Bali-India dalam Kolaborasi Pariwisata Spiritual

I Gede Sutarya

Novel Eat Pray and Love memperkenalkan Bali sebagai tempat untuk menemukan tujuan hidup, yaitu love (cinta). Setelah publishnya novel ini tahun 2006, Bali dicari sebagai tujuan pariwisata spiritual, sehingga studio-studio yoga pun bermunculan sejak tahun itu di Bali, terutama Ubud. Tetapi kecenderungan ini, telah ada sebelum tahun 2006.

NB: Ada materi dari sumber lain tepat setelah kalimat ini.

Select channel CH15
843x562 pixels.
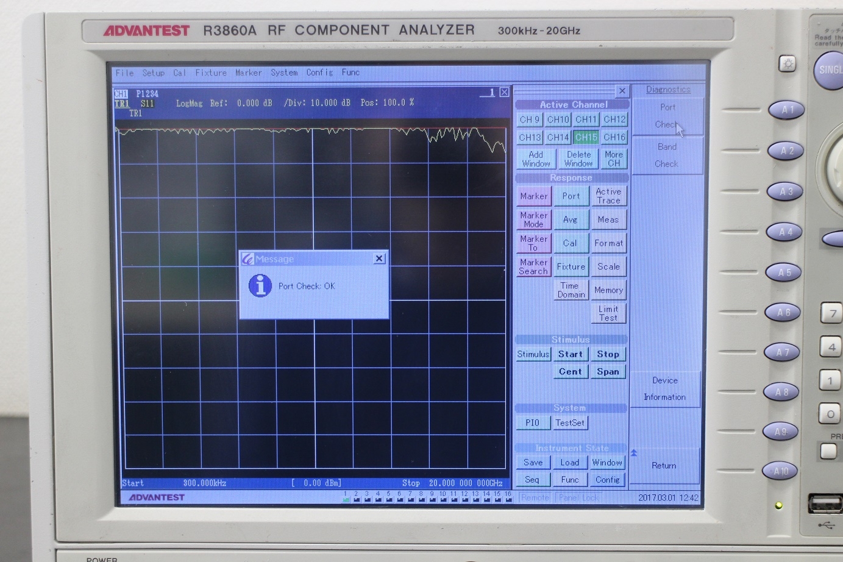(586, 137)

Pada tahun 2004, misalnya Agus Indra Udayana, Arma dan kelompok lainnya telah membuat sebuah konferensi tentang global healing di Ubud dengan mengedepankan spiritual sebagai holistic healing. Promosi yang baik ini melalui konferensi, novel dan film Eat Pray and Love tahun 2010, Bali kemudian terkenal menjadi tujuan pariwisata spiritual.
Guru-guru India seperti Sri Ravi Sankar, Shri Chinmoy, dan yang lainnya berdatangan ke Bali bersama murid-muridnya, sehingga mendatangkan wisman sekitar 1000 orang per sekali kegiatan. Murid-murid guru-guru India ini kemudian juga membuat jaringan hotel dan villa di Bali untuk tempat berlatih yoga bagi jaringan mereka apabila datang ke Bali, sehingga muncul hotel dan villa “jaringan yoga” dunia yang menyediakan kebutuhan jaringan tersebut di Bali. Jaringan-jaringan ini mendatangkan wisman yang cukup besar di Bali, karena jaringan-jaringan tersebut memiliki banyak murid di Eropa, Amerika, Australia, Jepang dan negara-negara lainnya.
Bali menjadi tujuan pariwisata spiritual ini, karena Bali memiliki fasilitas pariwisata yang lebih baik dibandingkan India. Rsikesh, India misalnya adalah tempat yoga yang original, tetapi fasilitas pariwisatanya tidak sebaik Bali. Karena itu, wisman banyak memilih Bali sebab Bali juga adalah pulau yang berpenduduk Hindu, dengan kebudayaan Hindu. Bahkan guru-guru India banyak mempromosikan Bali sebagai tempat seperti India kuno, di mana penduduk Bali masih melakukan ritual kuno, menggunakan dhoti yang disebut sarung, dan masih kuat dengan tradisi Hindunya. Promosi ini menguatkan keinginan wisman untuk mencari originalitas spiritual yoga di Bali.
Promosi ini mendorong guru-guru lokal di Bali untuk menemukan yoga-yoga kuno di Bali. Guru Made Sumantra misalnya menggali ajaran yoga Rsi Markendya, pendeta India kuno yang diceritakan datang dan meninggal di Bali. Kentut Arsana menggali jejak-jejak tantra dalam tradisi Bali. Ida Pandita Ratu Bagus menggali teknik pernapasan kuno Hanoman, yang jejaknya masih tampak di Bali. Penggalian-penggalian ini semakin menjelaskan Bali sebagai the ancient India, atau peradaban kuno India yang masih berlangsung sampai saat ini. Hal ini menjadi kerinduan dari pengikut-pengikut spiritual Barat yang mendapatkan pelajaran dari guru-guru India.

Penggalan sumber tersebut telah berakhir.